And I'm sure you're right that using null rather than an empty string 
for unpopulated fields would use a bit more space.  One possibility 
would be to put the fields that are more likely to be empty at the end, 
and just make the array shorter if a given record doesn't have values 
for the trailing fields.

Also, javascript allows for array entries to be omitted entirely, like:

[10000, 15000, , "foo"]

JSON theoretically doesn't allow this; omitted entries become 
"undefined" in javascript, and the "official" JSON spec disallows 
"undefined" in an effort to facilitate interoperation with languages 
that don't have separate notions of "null" and "undefined" the way 
javascript does.  But I'm not sure how often people obey that 
restriction in practice; I personally think it was a silly choice.  If 
JSON doesn't want to include separate notions of "null" and "undefined", 
then it can specify that they both map to the same thing in other 
languages; e.g., in java they could both map to java's null.  I'd feel 
comfortable writing code that ignored that restriction and allowed for 
omitted array entries.  If you did that, then the cost of an empty field 
is just one byte for the comma, or nothing if the field is at the end of 
an array and you just send a shorter array.

Also, depending on the use case, I wonder if the difference in 
(de)compression time between indexed and keyed JSON would matter.  If 
you have your generated data handy still, I'd be curious to know what 
the difference is.

> Regarding memory, if you think about it there is nothing to stop you using arrays in code regardless of the file format, should memory be an issue.
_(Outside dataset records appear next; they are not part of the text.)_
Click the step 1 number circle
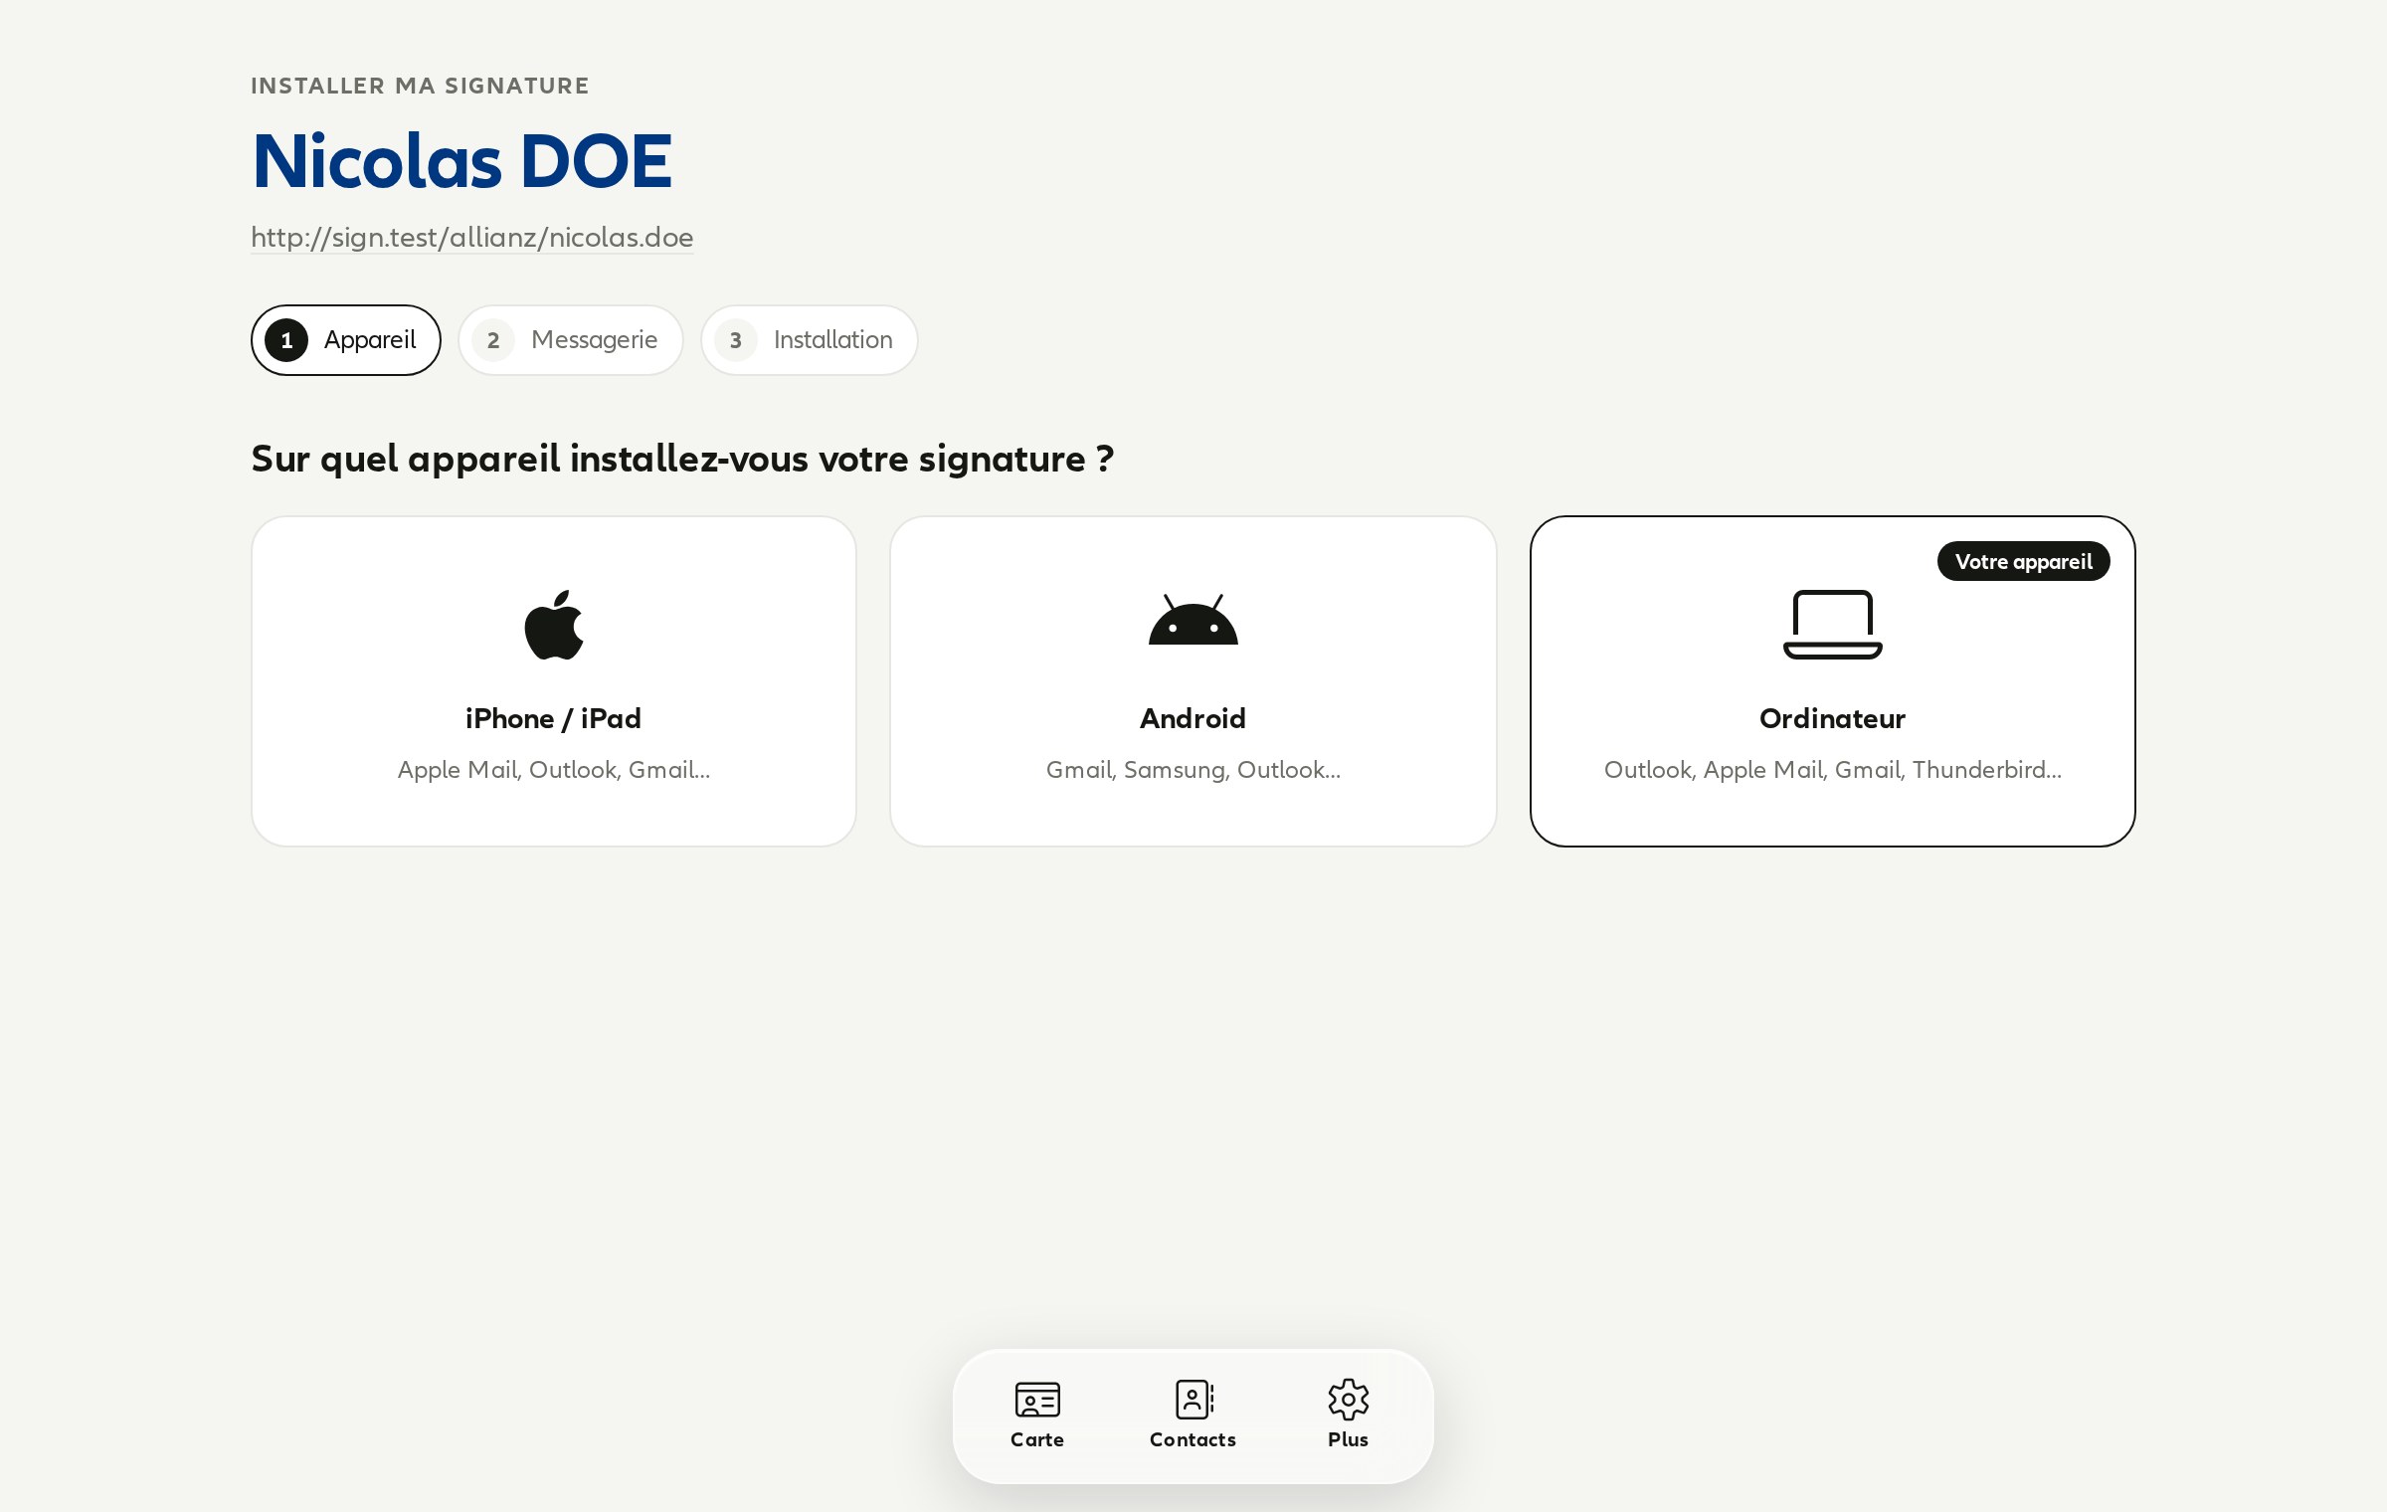Screen dimensions: 2387x1512 [x=286, y=340]
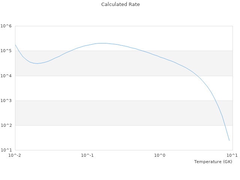Click the curve's local minimum dip on the left
The height and width of the screenshot is (180, 240).
[x=36, y=63]
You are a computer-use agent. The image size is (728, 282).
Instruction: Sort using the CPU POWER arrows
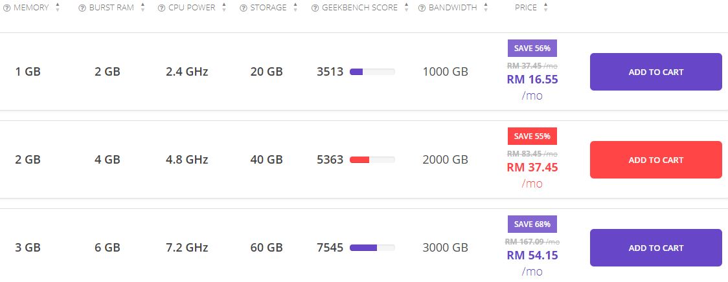[x=224, y=7]
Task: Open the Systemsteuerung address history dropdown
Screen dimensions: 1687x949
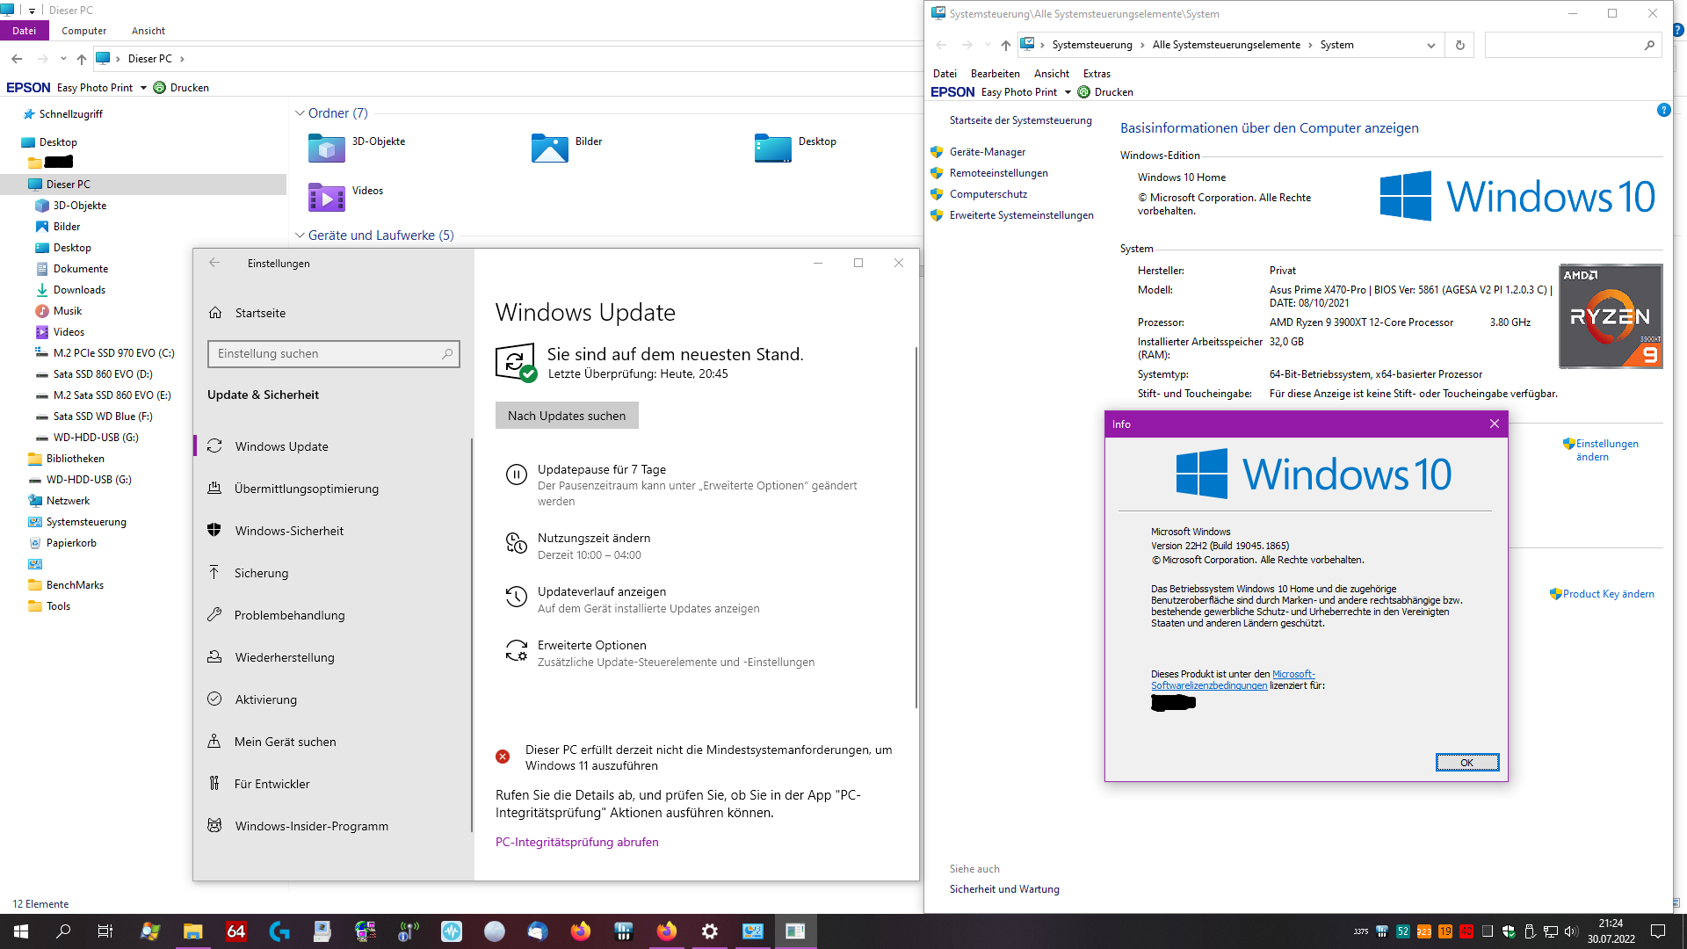Action: point(1430,45)
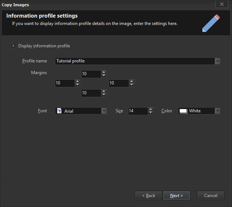This screenshot has width=232, height=207.
Task: Decrease the font Size value
Action: tap(151, 113)
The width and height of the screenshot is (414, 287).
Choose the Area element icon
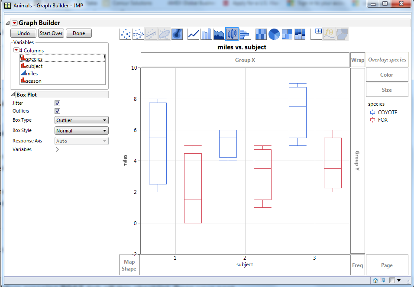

True, although when I started I was paranoid about reducing the amount 
of work done in javascript in the browser, so I wanted to pre-digest 
things if I could rather than having the client translate.  Over the 
last few years, web browsers have gotten so much faster, but I think 
it's still important to support IE; a significant number of people will 
be using slow versions of IE (6-8) for a long time to come.

I recognize that DAS has a much broader variety of clients than just web 
browsers, though.

Regards,
Mitch